He sighed and went to the sideboard, where, opening a drawer he extracted a bottle-opener. He stooped to the cupboard and found a bottle of ginger ale.

‘No, I’ll have gin and tonic. I think I feel like a gin and tonic-‘

He turned, with the bottle-opener in his hand, and looked at her.

‘Yes, I feel like a gin and tonic-’

And so he prepared the mixture and brought it to her.

Then, sitting down, he took off his shoes and put on a pair of slippers which lay beside the chair.

Presently he looked at his watch. At which Merle put down her knitting and switched on the television. A documentary travel film was in progress, and in accompaniment to this they talked.

‘Drover Willis’s,’ he said, ‘have started on their new extension.’

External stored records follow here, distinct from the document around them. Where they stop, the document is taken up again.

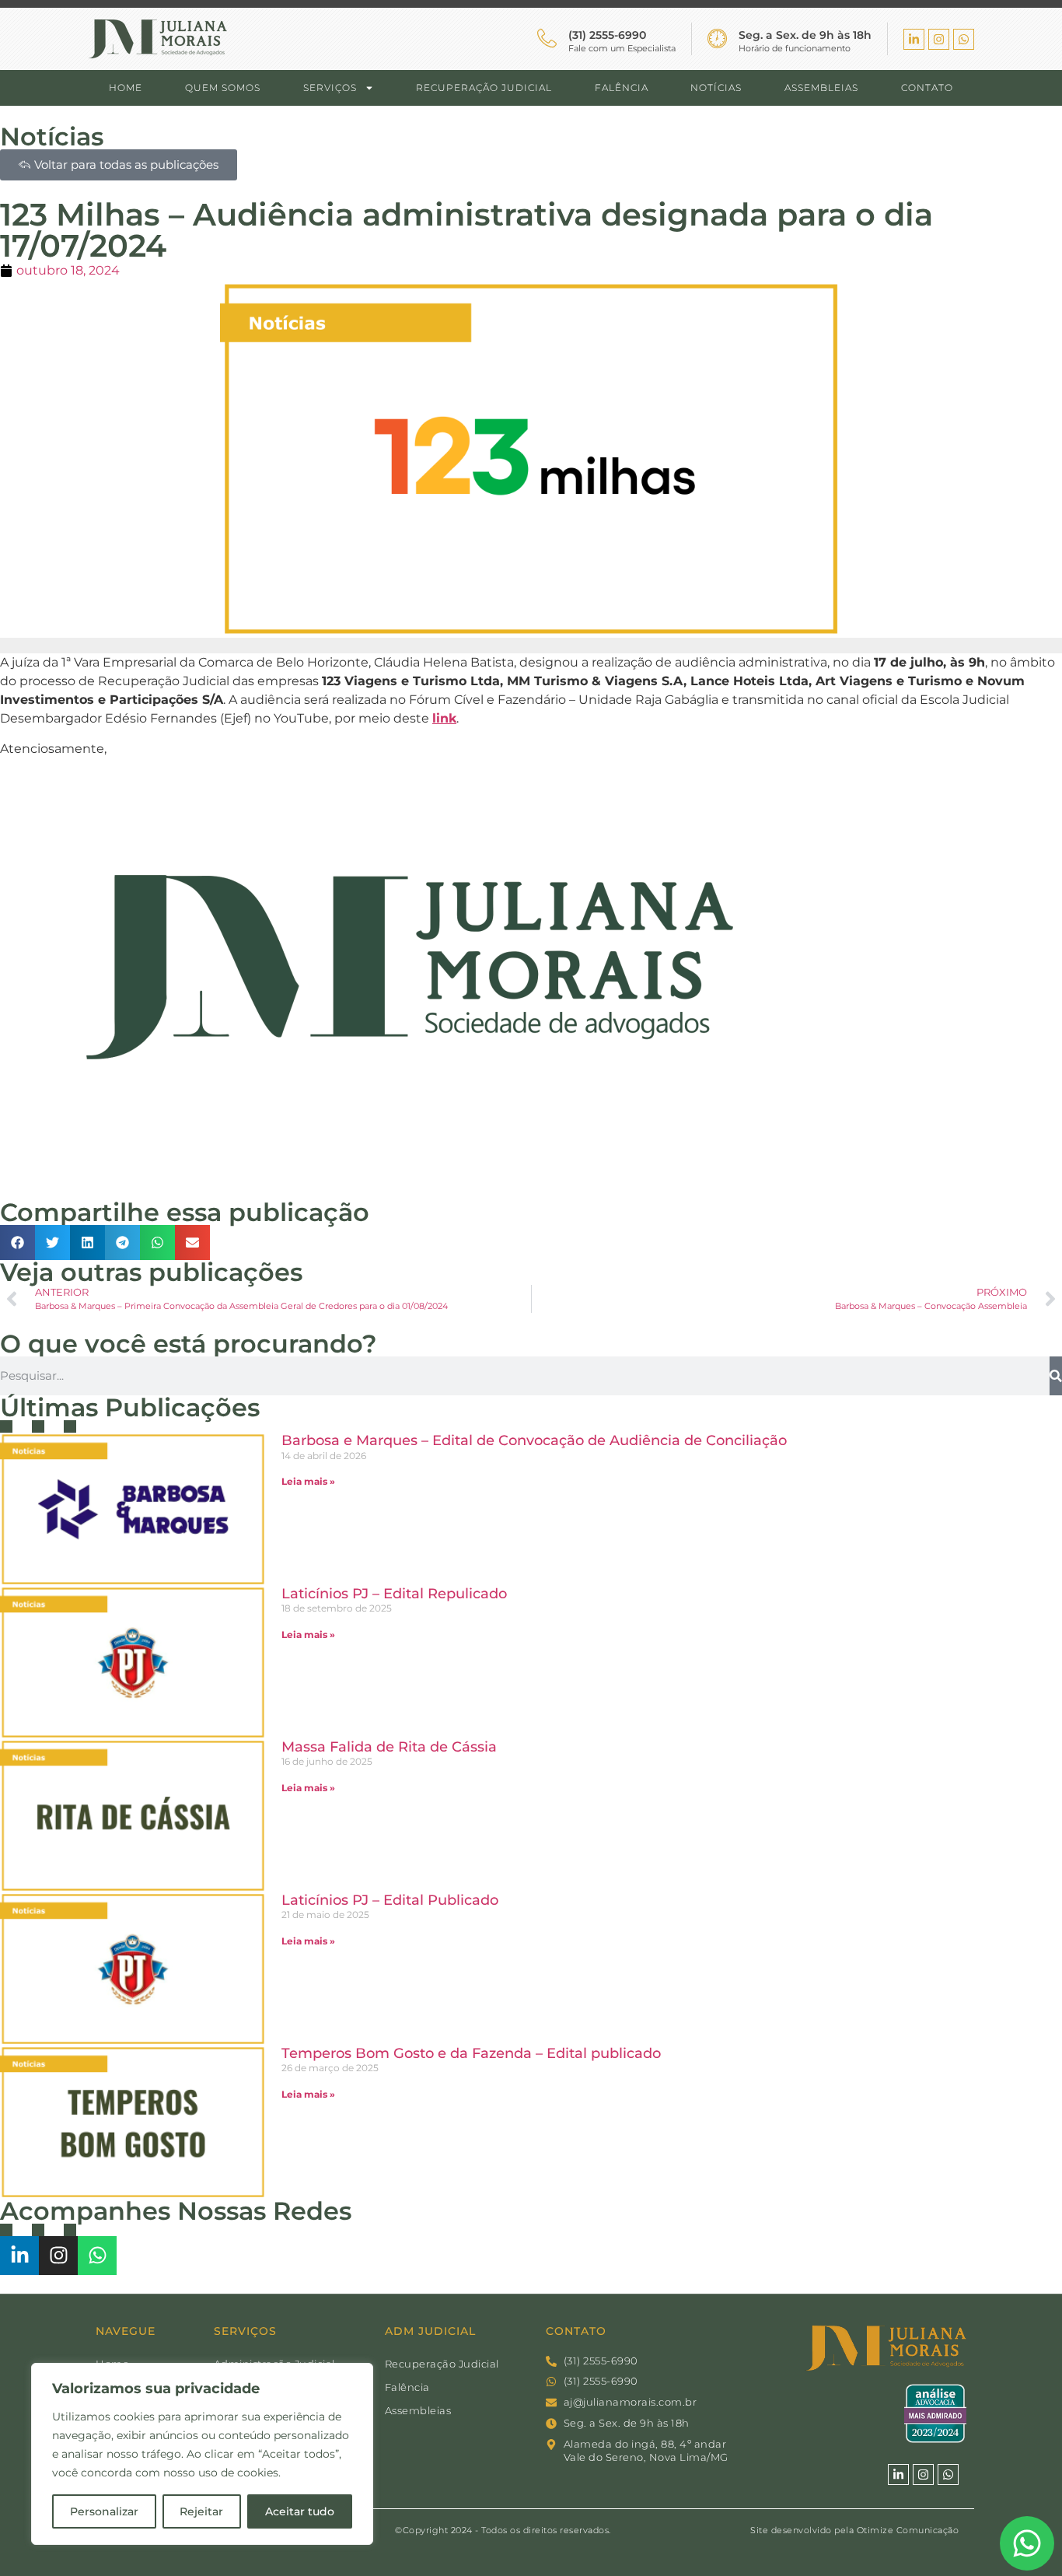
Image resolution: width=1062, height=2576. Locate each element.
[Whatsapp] (963, 39)
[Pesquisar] (1056, 1375)
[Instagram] (938, 39)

‘Yes, you told me the other day.’

‘I see,’ he said, ‘they are advertising for automatic weaver instructors and hands. They are going to do made- up goods as well. They are advertising for ten twin-needle flat-bed machinists, also flat-lock machinists and instructors. They must be expanding.’

‘Four, five, six,’ she said, ‘purl two, seven, eight.’

‘I see,’ he said, ‘they are advertising for an Arts man.’

‘Well, what do you expect? It was recommended at the Conference, wasn’t it?’

‘Yes, but remember, Merle, we were the first in the area to adopt that recommendation. Did he come into the office today?’

‘No.’

‘Tell him I want to see him, it’s time we had a report. I’ve only seen him three times since we had a report. I’ve only seen him three times since he started. Weedin wants a report.’

‘Remind me in the morning on the business premises, Vincent,’ she said. ‘I don’t bring the office into my home, as you know.’

‘Weedin hasn’t seen him for a week. Neither Welfare nor Personnel can get word of him.’

She went to clatter dishes in the scullery. Mr Druce got up and began to lay the table with mats, knives, and forks which he took out of the sideboard. Then he went out into the hall and from his coat pocket took a bottle of stomach tablets which he placed on the table together with the pepper and salt.

Merle brought in some bread. Mr Druce took a bread-knife from the drawer and looked at her. Then he placed the knife beside the bread on the board.

‘The brussels are not quite ready,’ she said, and she sat in her chair and took up her knitting. He perched on the arm. She pushed him with her elbow in the same movement as she was using for her knitting. He tickled the back of her neck, which she put up with for a while. But suddenly he pinched the skin of her neck. She screamed.

‘Sh-sh,’ he said.

‘You hurt me,’ she said.

‘No, I was only doing this.’ And he pinched her neck again.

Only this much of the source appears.